The Legal Aid Department (LAD) processes legal aid applications in accordance with the Legal Aid Ordinance (the Ordinance). Anyone who satisfies both the means test and the merits test is eligible for legal aid to pursue or defend a legal action in the courts of Hong Kong. All legal aid applications are processed by in-house lawyers of the LAD.
Under the common law principle of presumption of innocence and the protection under the Bill of Rights and the relevant international covenants applicable to Hong Kong, any person charged with a criminal offence may choose to defend his/her case through legal assistance. If the defendant intends to plead guilty, the lawyer can also provide assistance in mitigation and other proceedings. Therefore, the LAD generally considers that a legal aid applicant charged with a criminal offence has met the requirements of the merits test. If the applicant has also satisfied the means test, he/she will be appointed a lawyer by the LAD to defend his/her case. As regards criminal appeals, the LAD will carefully consider if there are reasonable grounds for appeal before granting legal aid.
The reply to the various parts of the question is as follows:
(1) As at August 4, 2021, the LAD issued a total of 1 056 legal aid certificates for the criminal cases relating to anti-extradition amendment bill incidents and the total legal costs incurred is around $42.9 million, involving 311 legal aid cases. Among which, the highest legal cost for one single legal aid case (involving one aided person) is around $1.3 million.
(2) Section 8(2)(g) of the Legal Aid Regulations (the Regulations) provides that the Director of Legal Aid (DLA) may discharge a legal aid certificate where an aided person has been outside Hong Kong for a continuous period exceeding six months. In exercising the power under the above provision, the DLA will not only consider the period of time during which the aided person is absent from or staying outside Hong Kong, he will also assess the reasons of the aided person for his/her prolonged absence from, as well as the adverse impact on the progress of the aided proceeding and the use of public funds in order to determine whether to discharge the legal aid certificate of the aided person.

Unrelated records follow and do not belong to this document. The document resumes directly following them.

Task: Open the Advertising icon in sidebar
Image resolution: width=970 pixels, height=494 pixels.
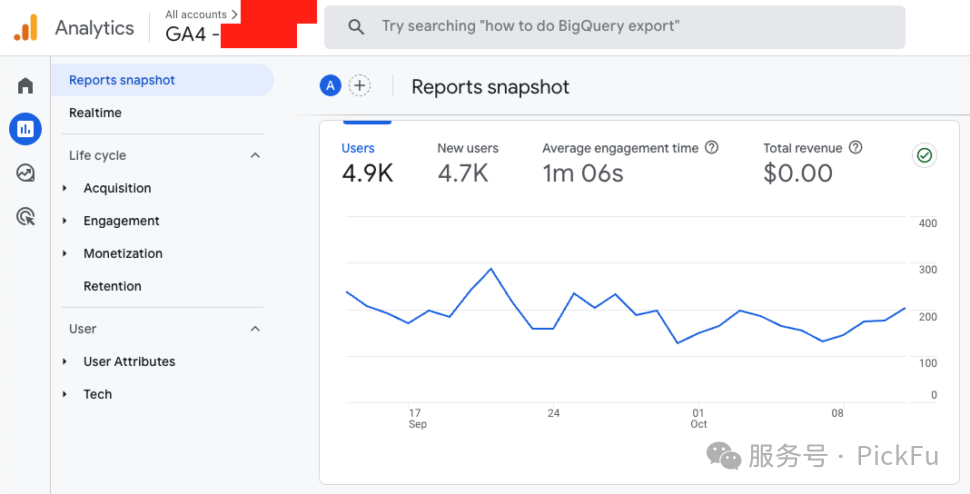Action: tap(25, 216)
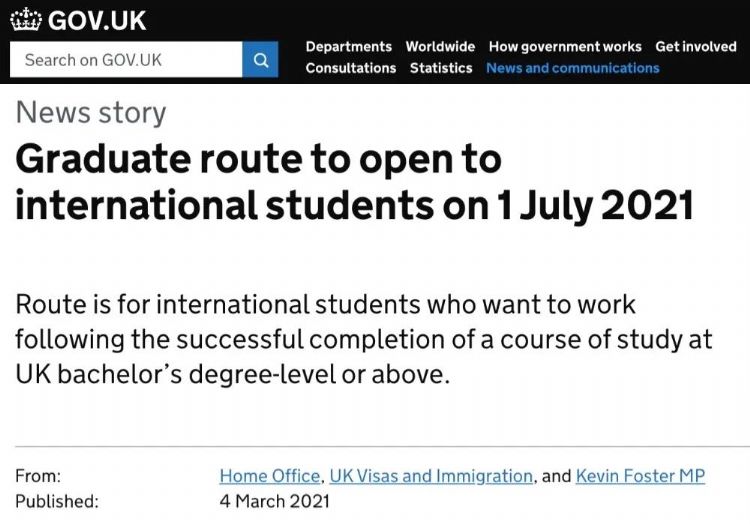Click the route summary paragraph
750x524 pixels.
point(364,339)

For the legally aided appeal against judicial review mentioned in the question, the LAD granted the legal aid certificate on September 7, 2020, which was less than five months before the appeal case was heard in the Court of Appeal on February 5, 2021. Therefore, this case has not met the statutory time requirement (over six months) of the above Regulation.
(3) According to sections 26 and 26A of the Ordinance, any applicant for legal aid who is aggrieved by any order or decision of the DLA in relation to an application for legal aid may appeal to the Registrar of the High Court (the Registrar) or to a Review Committee chaired by the Registrar in relation to an appeal or application for leave to appeal to the Court of Final Appeal. The decision of the Registrar or the Review Committee is final.
Each appeal against the DLA's decision on any legal aid application is considered and determined independently by the Registrar on the basis of the facts, information and justifications put forward by the applicant in the submissions lodged for the appeal, with reference to the relevant provisions of the Ordinance.